Se ha propagado en Galicia la retorcida idea de que el virus lo llevaron madrileños insensatos, de que Galicia nunca habría sufrido el golpe de la Covid-19 de no ser por los de la Meseta. Se señala a Madrid como origen del brote y a los “madrileños” como causantes de la propagación. Bien, antes de refutar esto, cabe preguntarse: ¿culpamos a la pobre gente de Wuhan (China) –donde se originó la epidemia– por la propagación mundial del coronavirus?, ¿señalamos y estigmatizamos a alemanes e italianos por ser sus países la fuente de los primeros casos importados en España? Ni lo hacemos ni sería justo, todo el contrario, sería abominable.

Dicho esto, en una sociedad, como decíamos, de memoria frágil y raquítica, es fácil alterar la historia y reescribirla. Por eso es necesario recuperar los hechos tal y como acontecieron, para que no se pueda manipular la verdad.

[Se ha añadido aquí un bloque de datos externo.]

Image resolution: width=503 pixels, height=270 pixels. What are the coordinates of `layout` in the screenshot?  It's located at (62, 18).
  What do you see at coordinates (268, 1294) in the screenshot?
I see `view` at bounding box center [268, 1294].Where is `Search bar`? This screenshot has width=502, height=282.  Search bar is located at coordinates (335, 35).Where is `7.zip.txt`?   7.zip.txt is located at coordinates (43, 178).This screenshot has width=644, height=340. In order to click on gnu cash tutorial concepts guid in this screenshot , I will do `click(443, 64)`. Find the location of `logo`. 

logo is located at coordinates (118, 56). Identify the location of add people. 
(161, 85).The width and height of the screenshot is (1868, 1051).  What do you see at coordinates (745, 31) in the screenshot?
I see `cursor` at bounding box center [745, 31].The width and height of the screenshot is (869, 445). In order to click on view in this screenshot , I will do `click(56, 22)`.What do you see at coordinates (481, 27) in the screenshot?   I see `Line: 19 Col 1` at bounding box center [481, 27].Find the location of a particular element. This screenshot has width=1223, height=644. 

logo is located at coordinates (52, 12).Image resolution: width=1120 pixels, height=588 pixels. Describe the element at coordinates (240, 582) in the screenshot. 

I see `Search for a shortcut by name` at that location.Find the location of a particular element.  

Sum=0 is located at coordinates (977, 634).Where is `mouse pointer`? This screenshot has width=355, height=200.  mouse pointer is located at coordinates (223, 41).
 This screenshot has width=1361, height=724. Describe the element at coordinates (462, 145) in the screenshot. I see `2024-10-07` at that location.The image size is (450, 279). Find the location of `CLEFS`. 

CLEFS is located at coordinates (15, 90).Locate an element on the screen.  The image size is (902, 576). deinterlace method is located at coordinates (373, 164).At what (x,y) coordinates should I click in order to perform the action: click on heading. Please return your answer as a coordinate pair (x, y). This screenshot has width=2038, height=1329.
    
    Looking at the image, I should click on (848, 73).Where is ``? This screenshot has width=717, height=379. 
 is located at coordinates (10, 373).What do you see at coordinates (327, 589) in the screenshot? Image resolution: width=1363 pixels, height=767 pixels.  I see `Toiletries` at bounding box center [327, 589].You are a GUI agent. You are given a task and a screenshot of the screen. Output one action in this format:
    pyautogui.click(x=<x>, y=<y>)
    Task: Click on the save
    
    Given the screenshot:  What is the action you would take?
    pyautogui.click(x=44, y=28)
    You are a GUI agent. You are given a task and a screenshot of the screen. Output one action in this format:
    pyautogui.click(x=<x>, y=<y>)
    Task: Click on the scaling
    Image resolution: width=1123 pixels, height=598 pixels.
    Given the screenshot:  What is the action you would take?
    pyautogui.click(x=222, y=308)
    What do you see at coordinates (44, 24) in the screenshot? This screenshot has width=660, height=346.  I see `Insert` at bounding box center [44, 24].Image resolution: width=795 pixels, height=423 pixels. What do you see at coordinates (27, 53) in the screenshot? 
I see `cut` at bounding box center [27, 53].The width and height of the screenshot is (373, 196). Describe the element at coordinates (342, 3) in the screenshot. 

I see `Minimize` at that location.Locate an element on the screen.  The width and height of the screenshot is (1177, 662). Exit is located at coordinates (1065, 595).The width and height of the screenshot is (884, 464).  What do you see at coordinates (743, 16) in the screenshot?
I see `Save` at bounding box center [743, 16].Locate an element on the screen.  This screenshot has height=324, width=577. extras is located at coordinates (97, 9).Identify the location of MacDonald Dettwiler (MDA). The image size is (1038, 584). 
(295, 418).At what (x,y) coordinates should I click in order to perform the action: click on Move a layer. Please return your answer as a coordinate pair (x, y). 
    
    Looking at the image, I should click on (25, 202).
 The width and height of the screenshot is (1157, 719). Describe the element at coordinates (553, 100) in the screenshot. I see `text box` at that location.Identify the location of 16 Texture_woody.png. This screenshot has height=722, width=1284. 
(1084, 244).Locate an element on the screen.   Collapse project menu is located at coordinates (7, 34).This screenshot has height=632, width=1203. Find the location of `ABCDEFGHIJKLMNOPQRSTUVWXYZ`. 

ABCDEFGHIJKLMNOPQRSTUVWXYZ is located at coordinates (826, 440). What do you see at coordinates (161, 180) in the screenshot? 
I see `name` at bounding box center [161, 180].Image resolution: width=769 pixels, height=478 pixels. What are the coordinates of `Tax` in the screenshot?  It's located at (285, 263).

No es cierto que Madrid fuese el lugar donde brotó y desde donde se empezó a propagar el virus en España, como se pretende hacer creer ahora. El primer caso de coronavirus en España se detectó el 31 de enero en la isla de La Gomera, en las Canarias. El infectado, alemán, se había contagiado en su país (hasta ahora todas las evidencias señalan a Alemania como primero foco de contagio en Europa).

Y si nos ceñimos a la España peninsular, tampoco Madrid fue el lugar donde se detectó el primer caso. Fue en Barcelona, el 25 de febrero: una mujer que había estado de viaje en el norte de Italia, principal foco de la epidemia en aquel país. Antes ya habían sido identificados más positivos insulares, en Mallorca y Tenerife. Luego llegaría otra confirmación en la Comunidad Valenciana y, finalmente, Madrid se sumaba el 27 de febrero a la lista de positivos, cuatro semanas después del primero caso detectado.

Todos los primeros casos en España fueron importados, esto es, contagios producidos fuera del país. Es así como se propagó por todo el mundo. Y Galicia no iba a ser una excepción en el planeta, por eso no se entiende ese lenguaje beligerante que existe contra los llamados “casos importados” que se atribuyen a madrileños.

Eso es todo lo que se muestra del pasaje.